__Problem details__
Every line of the data, first to last, must be written out unchanged.

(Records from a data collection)
<<<<
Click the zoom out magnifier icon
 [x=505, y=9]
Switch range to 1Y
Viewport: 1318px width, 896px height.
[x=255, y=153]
>>>>
__Problem solution__
Click the zoom out magnifier icon
 [x=505, y=9]
Switch range to 1Y
Viewport: 1318px width, 896px height.
[x=255, y=153]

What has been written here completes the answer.